戦略と言う観点に囚われていたミシェイルは父王の隠れた嫁探し作戦、それに乗った娘の幸せを考えたモスティン王の合同策という予想だにしない出来事を見落としていたのだ。

そんなオズモンド王の妙な計画であったが、その奥深さはミシェイルは知る由も無かった。

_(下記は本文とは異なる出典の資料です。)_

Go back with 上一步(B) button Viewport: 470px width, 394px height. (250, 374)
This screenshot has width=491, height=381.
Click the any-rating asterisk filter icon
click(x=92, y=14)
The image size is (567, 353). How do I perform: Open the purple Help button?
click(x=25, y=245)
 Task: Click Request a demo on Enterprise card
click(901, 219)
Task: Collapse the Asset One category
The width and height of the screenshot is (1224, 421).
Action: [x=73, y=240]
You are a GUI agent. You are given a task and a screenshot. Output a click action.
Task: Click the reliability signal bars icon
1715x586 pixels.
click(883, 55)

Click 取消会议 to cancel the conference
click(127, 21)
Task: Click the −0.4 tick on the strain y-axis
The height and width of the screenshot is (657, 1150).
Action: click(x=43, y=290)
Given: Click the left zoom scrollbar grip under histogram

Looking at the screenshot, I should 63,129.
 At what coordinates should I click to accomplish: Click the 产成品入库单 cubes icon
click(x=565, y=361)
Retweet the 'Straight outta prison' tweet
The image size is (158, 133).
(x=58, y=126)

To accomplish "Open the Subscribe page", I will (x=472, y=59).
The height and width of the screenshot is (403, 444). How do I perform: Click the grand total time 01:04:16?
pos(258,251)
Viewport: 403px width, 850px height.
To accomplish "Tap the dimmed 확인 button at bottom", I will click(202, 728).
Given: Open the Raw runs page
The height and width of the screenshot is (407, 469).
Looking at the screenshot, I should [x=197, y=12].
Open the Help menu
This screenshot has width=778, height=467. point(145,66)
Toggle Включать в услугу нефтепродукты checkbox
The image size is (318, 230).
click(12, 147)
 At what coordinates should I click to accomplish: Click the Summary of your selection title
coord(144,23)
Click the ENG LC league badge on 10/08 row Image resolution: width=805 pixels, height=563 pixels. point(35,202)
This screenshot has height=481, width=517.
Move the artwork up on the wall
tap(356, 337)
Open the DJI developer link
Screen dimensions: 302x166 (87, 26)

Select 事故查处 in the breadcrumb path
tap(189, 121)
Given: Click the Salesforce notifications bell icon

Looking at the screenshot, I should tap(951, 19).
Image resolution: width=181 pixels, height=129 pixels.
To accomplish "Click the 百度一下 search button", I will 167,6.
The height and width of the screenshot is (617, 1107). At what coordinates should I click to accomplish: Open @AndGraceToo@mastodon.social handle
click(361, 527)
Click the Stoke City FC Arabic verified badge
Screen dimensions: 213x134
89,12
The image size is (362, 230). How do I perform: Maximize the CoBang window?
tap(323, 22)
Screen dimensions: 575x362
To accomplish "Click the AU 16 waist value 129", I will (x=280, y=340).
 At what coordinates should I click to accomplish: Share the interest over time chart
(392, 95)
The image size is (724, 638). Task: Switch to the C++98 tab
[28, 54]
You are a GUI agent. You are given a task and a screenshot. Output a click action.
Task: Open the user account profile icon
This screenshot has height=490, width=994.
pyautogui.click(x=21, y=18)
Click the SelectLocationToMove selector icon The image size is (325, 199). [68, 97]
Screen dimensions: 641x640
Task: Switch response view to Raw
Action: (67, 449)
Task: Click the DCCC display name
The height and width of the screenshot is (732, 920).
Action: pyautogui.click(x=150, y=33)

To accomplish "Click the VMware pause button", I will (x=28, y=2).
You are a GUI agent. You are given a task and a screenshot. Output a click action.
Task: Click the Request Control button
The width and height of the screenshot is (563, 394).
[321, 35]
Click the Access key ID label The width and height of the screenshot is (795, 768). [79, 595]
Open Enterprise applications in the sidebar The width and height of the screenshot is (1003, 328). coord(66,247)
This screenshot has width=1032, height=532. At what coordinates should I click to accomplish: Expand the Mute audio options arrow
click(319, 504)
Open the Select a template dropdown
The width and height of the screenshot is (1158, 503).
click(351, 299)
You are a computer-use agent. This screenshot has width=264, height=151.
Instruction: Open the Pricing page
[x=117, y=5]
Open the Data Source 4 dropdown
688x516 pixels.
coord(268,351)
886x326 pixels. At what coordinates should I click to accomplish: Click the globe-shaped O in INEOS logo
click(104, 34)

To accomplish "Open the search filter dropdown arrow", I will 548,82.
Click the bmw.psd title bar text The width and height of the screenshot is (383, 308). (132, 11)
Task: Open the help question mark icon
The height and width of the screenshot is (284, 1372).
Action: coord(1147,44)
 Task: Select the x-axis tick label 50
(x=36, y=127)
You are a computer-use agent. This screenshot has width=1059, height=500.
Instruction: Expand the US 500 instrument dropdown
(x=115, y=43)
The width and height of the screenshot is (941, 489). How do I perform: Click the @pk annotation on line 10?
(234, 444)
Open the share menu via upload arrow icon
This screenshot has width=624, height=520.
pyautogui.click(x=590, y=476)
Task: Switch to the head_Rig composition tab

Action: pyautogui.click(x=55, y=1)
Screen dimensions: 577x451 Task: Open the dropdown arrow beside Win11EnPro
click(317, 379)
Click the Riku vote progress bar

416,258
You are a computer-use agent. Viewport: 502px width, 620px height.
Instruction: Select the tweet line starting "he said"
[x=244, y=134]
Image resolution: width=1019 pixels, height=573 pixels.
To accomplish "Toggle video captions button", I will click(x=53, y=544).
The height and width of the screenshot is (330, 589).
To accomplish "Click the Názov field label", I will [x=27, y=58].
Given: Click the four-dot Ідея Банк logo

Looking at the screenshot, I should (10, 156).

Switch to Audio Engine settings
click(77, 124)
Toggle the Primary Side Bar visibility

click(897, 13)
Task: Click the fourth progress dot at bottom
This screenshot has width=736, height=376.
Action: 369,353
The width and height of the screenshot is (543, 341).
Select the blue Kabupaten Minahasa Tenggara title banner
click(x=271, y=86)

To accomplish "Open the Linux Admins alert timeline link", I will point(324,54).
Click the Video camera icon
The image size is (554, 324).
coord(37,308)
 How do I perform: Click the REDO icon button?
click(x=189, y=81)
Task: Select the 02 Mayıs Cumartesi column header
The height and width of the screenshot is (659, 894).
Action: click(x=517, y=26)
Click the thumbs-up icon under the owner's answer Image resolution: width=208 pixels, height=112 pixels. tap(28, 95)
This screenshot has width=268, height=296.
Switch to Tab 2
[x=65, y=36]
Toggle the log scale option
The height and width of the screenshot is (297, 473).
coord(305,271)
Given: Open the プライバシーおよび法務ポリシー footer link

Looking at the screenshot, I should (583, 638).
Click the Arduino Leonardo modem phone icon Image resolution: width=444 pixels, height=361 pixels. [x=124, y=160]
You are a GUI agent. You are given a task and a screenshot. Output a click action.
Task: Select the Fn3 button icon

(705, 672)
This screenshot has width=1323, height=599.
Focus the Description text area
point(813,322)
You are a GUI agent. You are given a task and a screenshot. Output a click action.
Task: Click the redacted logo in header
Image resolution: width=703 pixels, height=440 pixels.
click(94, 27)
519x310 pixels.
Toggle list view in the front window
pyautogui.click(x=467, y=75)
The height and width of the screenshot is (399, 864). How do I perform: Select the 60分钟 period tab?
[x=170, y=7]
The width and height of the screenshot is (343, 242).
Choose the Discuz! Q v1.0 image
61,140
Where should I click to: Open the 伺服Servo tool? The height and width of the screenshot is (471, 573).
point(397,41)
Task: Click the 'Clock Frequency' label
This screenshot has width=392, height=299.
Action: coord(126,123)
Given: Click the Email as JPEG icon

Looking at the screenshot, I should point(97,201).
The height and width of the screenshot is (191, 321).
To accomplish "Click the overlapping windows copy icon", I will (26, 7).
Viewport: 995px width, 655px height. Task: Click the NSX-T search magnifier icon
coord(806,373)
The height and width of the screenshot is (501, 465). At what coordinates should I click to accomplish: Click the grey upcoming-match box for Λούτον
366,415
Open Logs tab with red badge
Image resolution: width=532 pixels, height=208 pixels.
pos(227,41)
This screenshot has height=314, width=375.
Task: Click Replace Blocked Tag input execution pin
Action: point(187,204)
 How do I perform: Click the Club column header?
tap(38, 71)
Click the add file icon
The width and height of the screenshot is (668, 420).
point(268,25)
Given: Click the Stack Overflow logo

ミシェイルの父のオズモンド王は、モスティン王に渡した土産の中に、幾つもの状況に対応した何通りかの手紙を入れていたのだ。

つまり、 ミシェイルとシーダの関係が良好の場合の手紙、普通の手紙、幾つかのパターンを想定して準備していたのだ。全く持ってオズモンドの計画には無駄が無い…いや、この場合は才能の無駄使いとも言える。

ミシェイルの迷いを感じ取ったシーダは、その天秤を自らの方に持っていくために、生まれて初めての勝負に出た。

「私は許婚の件に関係なく、ミシェイル様の事をお慕いしております…」

ミシェイルはシーダの決意に満ちた表情に入り混じった少し火照った表情から目が離せなかった。モスティンによって命じられたイリナが仕掛けた、特別配合の薬草の効能が本格的に効き始めてきたからだ。そして、ミシェイルよりも体の小さなシーダは既に薬草の効能が全身に行き渡っていた。

シーダは、ゆらりと、ゆらりと、足を動かしてミシェイルに近づいていく。

もはや、シーダはミシェイルの事しか考えられなかった。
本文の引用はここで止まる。